- Too often, we hold prayer vigils and pray for peace and healing. And then we go home until the next shooting.
- When it comes to justice, fighting the good fight doesn’t always work out so well. But not fighting is so much worse.
- As Methodists, we once embraced the concepts of personal holiness and social gospel. In our DNA is this idea that we care for souls – both our own and those around us.
Photo courtesy of the Western North Carolina Annual Conference.
I’m a Southern boy. Grew up in the country. Grew up on a family farm. Grew up fishing and squirrel hunting. Guns were a simple part of life, as natural as books and family antiques.
But with guns came expectations: that you would learn gun safety before you were allowed to shoot, that you would always know what you were shooting at (and what was behind it), and that you always, always took great care when handling firearms.
Along with those expectations came those of another kind from my family and our family church. Those included loving one another, always striving to do no harm, taking responsibility for our actions and when we messed up, doing something to correct the situation.
When we endure yet another mass shooting, we witness the collective grief and outrage, scenes of the anguished loved ones of the victims, and the statements of politicians that something needs to be done. So, yes, something needs to be done. But by whom?
I recently read Joan Chittister’s book “The Time Is Now.” She exhorts all Christians to claim their prophetic role. She tells about a time when she was led through a class session, looking at Bible stories and then imagining she was watching the scene unfold when Jesus would look up at her and ask, “And you? What will you do? Stand there and watch?”
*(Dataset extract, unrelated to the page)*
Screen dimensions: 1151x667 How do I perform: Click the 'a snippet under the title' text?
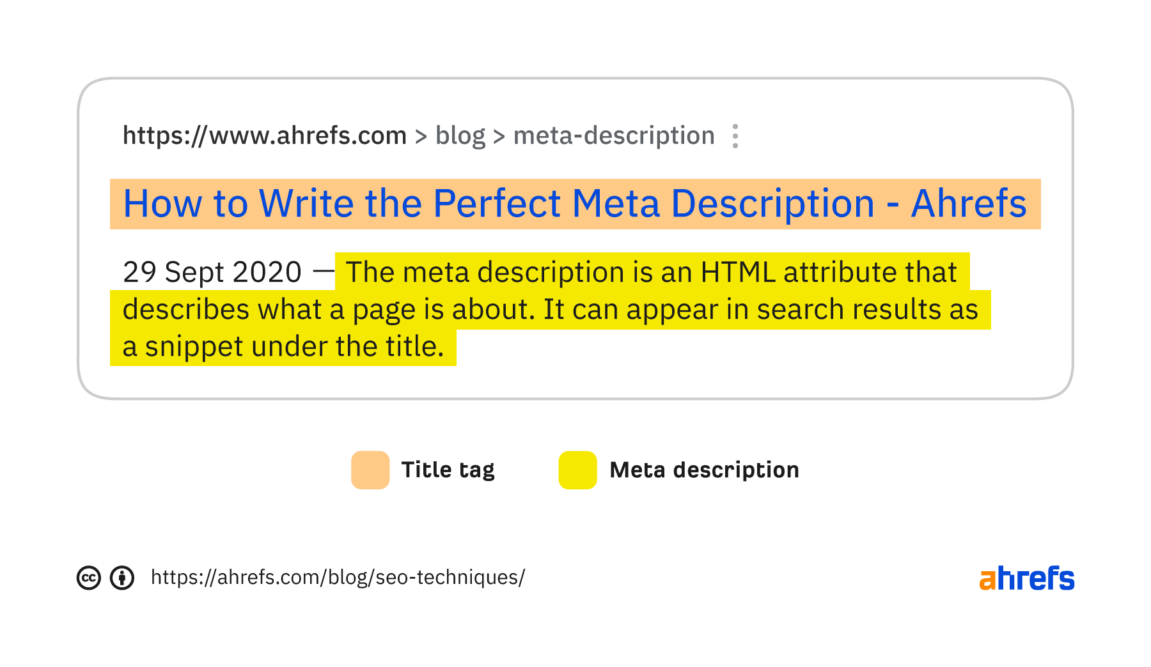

That’s the question with which I’m now struggling, more powerfully than before. What will I do? We wring our hands at the awfulness of these tragedies. We wait for politicians to find the moral character and courage to lead meaningful change. Somebody needs to do something. And we wait for something to happen. We hold prayer vigils and pray for peace and healing. And then we go home until the next shooting. Maybe in Texas. Maybe in Buffalo. Maybe in a school. Maybe racially motivated. Maybe livestreamed. The only thing that isn’t maybe is whether it’ll happen again.
And you. What will you do? Stand there and watch? Some people believe that we fight the battles that are worth fighting. My personal take on this has been that I fight the battles that are worth losing. When it comes to justice, fighting the good fight doesn’t always work out so well. But not fighting is so much worse.
I would love to see Congress act in a united way to pass — and enforce — legislation that is meaningful and effective. But I also know that the reality is that legislation only goes so far. Every law ever passed about illegal drugs, for example, has failed to stop their use. A law has its place, and laws are important. But our own faithful personal and social formation is vital.
As Methodists, we once embraced the concepts of personal holiness and social gospel. In our DNA is this idea that we care for souls — both our own and those around us. We are called to be involved in our communities and to help one another along this life journey we share. I often say that God is the backdrop to everything that I am and do. If that is true, then love is the backdrop to everything that I am and do. And that includes being involved in the lives of those around us.
With those martyrs in Revelation, our cry goes up, “How long, O Lord?” But the vital question for me these days is: What will I do? Our hearts need a new awakening. We know from experience that it is relationships that work — not waiting on politicians, not waiting on new laws, not waiting on somebody to do something. You are who God wants to use right now. What will I do? What will I do in and with my community to make love more powerful than this senseless rage that leads us into such horror, time and again?
A member of the Western North Carolina Conference, Turner is currently serving in the Isle of Man Circuit of the British Methodist Church.